Tel un écho se propagea le nom, dont la mention suffit à caler Guvinor et Akhème. Ils se regardèrent de nouveau, et leurs yeux se dilatèrent lors d’un court instant de réflexion. Après quoi le politicien revint vers Yazden qu’il détailla sous un angle différent.

— Voilà des années que je n’ai plus entendu ce nom, admit-il.

— Moi non plus, ajouta Akhème. Comment va-t-elle ? Est-ce qu’elle appartient toujours au clan Kothan ?

— Elle l’a quitté il y a quelques années, expliqua Yazden. Quand elle m’a rencontré, en réalité. Venior va bien. Nous nous sommes installés à Merisdon, un pittoresque village côtier près de la frontière ossoraise. Nous avons adopté une petite fille humaine il y a trois ans, et songeons à adopter un enfant ludram ensuite !

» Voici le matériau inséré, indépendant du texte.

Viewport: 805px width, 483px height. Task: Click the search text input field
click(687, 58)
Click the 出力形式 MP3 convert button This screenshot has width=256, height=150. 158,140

— Je suis heureux pour vous, s’ébaudit Guvinor. Nos chemins se sont à peine croisés, Yazden, mais la manière dont tu parles de Venior prouve que tu prends soin d’elle. La vie n’a pas toujours été facile pour elle, et elle mérite quelqu’un comme toi. Ceci dit… Je m’interroge. Puisque tu as une femme aimante, et puisque tu as entamé une paisible vie de famille dans la campagne nirelaise, pourquoi te rendre à Parmow Dil ? Toute armée et carapacée dans une armure, par surcroît ?

Guvinor regretta sa question aussitôt, car de multiples sillons creusèrent la figure de Yazden. Malgré la tentative de consolation d’Akhème, elle restait taciturne, inapte à prononcer quoi que ce fût. Il lui fallut ravaler sa salive et enserrer son emprise sur la poignée des larmes pour qu’enfin sa langue se déliât.

— Des nuits entières à en débattre. Lors desquelles nous essayions tant bien que mal de ne pas réveiller notre pauvre Nardui. J’ai réussi à persuader Venior d’achever sa quête. Mais vous avez raison, elles me manquent déjà….

— Achever sa quête…, songea Guvinor. Après toutes ces années, Venior se fixe encore cet objectif.

— Qui peut la blâmer ? Vous vous souvenez mieux que quiconque de son grand-père ! C’est la disparition d’Onjuril dans les ruines de Dargath qui vous a motivés à risquer l’expédition près de trente ans plus tard ! Et vous savez pertinemment que Venior vous aurait suivis si elle n’avait pas perdu sa jambe !

— Tu as raison, hélas. Tout comme tu en sais déjà beaucoup…

— Plus encore que vous ne l’imaginez, Guvinor. Les nouvelles du procès de Héliandri Jovas se sont répandues à vitesse de ghusne ! Même notre village perdu a eu vent de ce récit. Guvinor… Chaque fois que Venior m’a parlé de vous, votre ambition transparaissait sans équivoque. Vous planifiez de retourner dans les ruines de Dargath, n’est-ce pas ? Alors, par pitié, laissez-moi participer ! Laissez-moi rencontrer Héliandri.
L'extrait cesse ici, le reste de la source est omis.